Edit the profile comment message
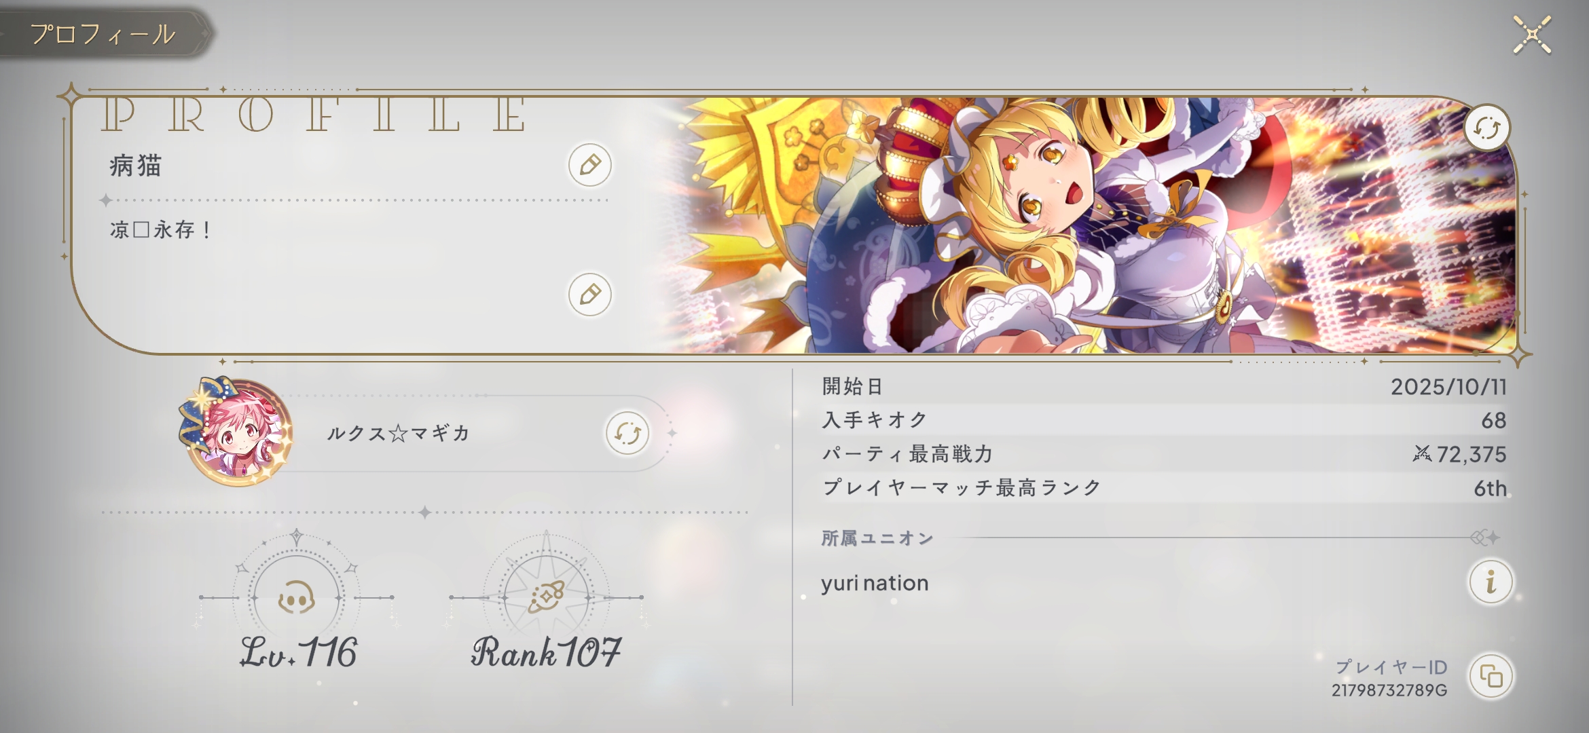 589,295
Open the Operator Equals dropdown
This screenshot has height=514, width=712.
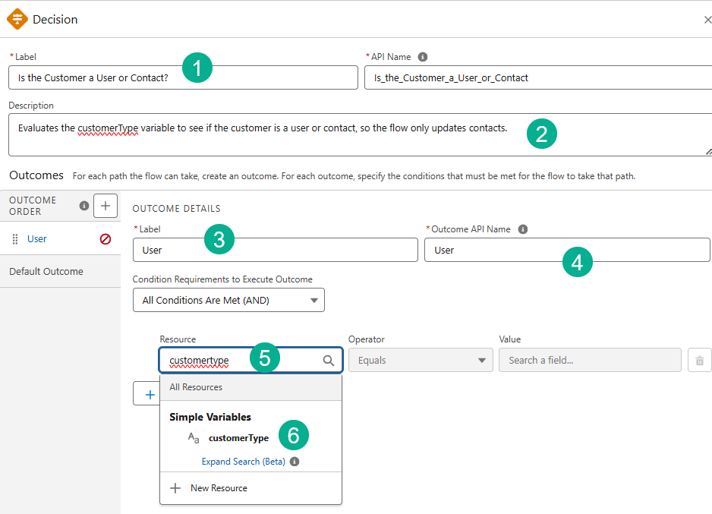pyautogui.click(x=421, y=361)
··········
- _Action item_
With the images removed, write out all of the material above exactly.

- _Output of the task_
Edit the profile comment message
 589,295
Open the Operator Equals dropdown
This screenshot has height=514, width=712.
pyautogui.click(x=421, y=361)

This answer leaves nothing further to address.